Benchmarking Linguistic Diversity of Large Language Models
This addresses the issue of preserving linguistic richness in AI-generated content for users and developers concerned about the quality and authenticity of online text.
The paper tackles the problem that large language models (LLMs) often lack human-like linguistic diversity in vocabulary, syntax, and meaning, proposing a framework to benchmark LLMs across these dimensions and analyzing how development choices affect diversity.
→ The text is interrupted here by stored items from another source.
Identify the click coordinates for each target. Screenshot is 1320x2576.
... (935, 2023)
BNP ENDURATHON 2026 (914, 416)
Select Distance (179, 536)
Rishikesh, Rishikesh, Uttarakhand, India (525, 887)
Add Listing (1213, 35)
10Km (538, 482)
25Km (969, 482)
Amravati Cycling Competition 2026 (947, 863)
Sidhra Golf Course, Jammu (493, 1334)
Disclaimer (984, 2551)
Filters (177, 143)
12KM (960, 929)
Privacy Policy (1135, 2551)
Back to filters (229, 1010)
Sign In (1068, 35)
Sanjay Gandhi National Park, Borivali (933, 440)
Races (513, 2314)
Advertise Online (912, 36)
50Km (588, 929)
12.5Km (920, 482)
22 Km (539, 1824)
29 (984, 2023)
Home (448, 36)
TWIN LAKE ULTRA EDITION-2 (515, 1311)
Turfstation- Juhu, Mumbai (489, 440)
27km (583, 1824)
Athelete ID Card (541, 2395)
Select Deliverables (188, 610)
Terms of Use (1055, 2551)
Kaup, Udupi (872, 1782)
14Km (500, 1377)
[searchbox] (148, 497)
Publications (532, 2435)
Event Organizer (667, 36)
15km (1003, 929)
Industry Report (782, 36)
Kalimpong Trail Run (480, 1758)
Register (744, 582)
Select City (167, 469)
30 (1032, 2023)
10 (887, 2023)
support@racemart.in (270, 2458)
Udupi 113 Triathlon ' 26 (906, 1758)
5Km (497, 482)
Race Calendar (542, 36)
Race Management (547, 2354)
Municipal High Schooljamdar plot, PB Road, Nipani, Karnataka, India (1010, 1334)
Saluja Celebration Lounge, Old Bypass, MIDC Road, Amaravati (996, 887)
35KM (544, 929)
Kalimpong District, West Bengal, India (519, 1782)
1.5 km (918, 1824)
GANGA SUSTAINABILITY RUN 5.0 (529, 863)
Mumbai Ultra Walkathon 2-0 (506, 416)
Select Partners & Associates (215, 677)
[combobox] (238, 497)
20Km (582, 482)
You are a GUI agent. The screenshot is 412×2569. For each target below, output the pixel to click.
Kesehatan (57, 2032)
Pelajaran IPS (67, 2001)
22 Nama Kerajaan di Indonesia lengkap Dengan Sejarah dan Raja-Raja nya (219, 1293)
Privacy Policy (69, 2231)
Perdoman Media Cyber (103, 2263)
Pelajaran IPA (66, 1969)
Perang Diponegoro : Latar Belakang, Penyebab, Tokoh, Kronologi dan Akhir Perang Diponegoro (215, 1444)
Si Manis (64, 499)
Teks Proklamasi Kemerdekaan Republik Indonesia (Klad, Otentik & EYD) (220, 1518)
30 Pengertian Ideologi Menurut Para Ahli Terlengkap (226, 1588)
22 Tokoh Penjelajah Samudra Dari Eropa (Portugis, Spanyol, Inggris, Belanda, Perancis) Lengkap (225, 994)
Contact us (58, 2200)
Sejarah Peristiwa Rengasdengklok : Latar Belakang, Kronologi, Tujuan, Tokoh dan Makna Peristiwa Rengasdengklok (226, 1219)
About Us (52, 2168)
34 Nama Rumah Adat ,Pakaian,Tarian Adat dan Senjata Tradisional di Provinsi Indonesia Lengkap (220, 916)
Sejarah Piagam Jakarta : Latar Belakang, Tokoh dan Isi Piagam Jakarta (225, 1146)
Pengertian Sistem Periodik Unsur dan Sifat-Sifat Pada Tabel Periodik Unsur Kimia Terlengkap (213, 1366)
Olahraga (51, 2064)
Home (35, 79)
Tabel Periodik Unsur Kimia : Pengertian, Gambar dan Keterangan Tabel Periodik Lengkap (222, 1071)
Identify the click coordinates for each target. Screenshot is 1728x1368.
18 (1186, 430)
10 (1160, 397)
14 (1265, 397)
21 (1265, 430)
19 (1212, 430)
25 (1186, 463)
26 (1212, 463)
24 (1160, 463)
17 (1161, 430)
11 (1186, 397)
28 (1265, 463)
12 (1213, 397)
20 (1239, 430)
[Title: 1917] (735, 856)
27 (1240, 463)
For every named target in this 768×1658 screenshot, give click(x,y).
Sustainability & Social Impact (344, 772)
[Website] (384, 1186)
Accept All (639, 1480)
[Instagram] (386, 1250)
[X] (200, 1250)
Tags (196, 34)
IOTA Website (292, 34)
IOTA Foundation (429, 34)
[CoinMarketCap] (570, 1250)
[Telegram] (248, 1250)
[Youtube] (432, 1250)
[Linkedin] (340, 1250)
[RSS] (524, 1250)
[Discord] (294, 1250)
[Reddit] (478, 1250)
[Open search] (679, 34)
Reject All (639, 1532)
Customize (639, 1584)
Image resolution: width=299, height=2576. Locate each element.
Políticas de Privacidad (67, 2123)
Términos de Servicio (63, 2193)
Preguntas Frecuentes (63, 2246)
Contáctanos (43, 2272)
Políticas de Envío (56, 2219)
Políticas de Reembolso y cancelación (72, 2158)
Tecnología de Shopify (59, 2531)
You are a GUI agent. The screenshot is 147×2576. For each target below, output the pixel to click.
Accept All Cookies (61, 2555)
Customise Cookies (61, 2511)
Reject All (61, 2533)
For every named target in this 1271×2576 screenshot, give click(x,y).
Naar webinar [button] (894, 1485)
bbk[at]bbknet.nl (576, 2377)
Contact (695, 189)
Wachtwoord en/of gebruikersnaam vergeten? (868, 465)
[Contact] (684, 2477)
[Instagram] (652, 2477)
The development and evaluation of Large Language Models (LLMs) has primarily focused on their task-solving capabilities, with recent models even surpassing human performance in some areas. However, this focus often neglects whether machine-generated language matches the human level of diversity, in terms of vocabulary choice, syntactic construction, and expression of meaning, raising questions about whether the fundamentals of language generation have been fully addressed. This paper emphasizes the importance of examining the preservation of human linguistic richness by language models, given the concerning surge in online content produced or aided by LLMs. We propose a comprehensive framework for evaluating LLMs from various linguistic diversity perspectives including lexical, syntactic, and semantic dimensions. Using this framework, we benchmark several state-of-the-art LLMs across all diversity dimensions, and conduct an in-depth case study for syntactic diversity. Finally, we analyze how different development and deployment choices impact the linguistic diversity of LLM outputs.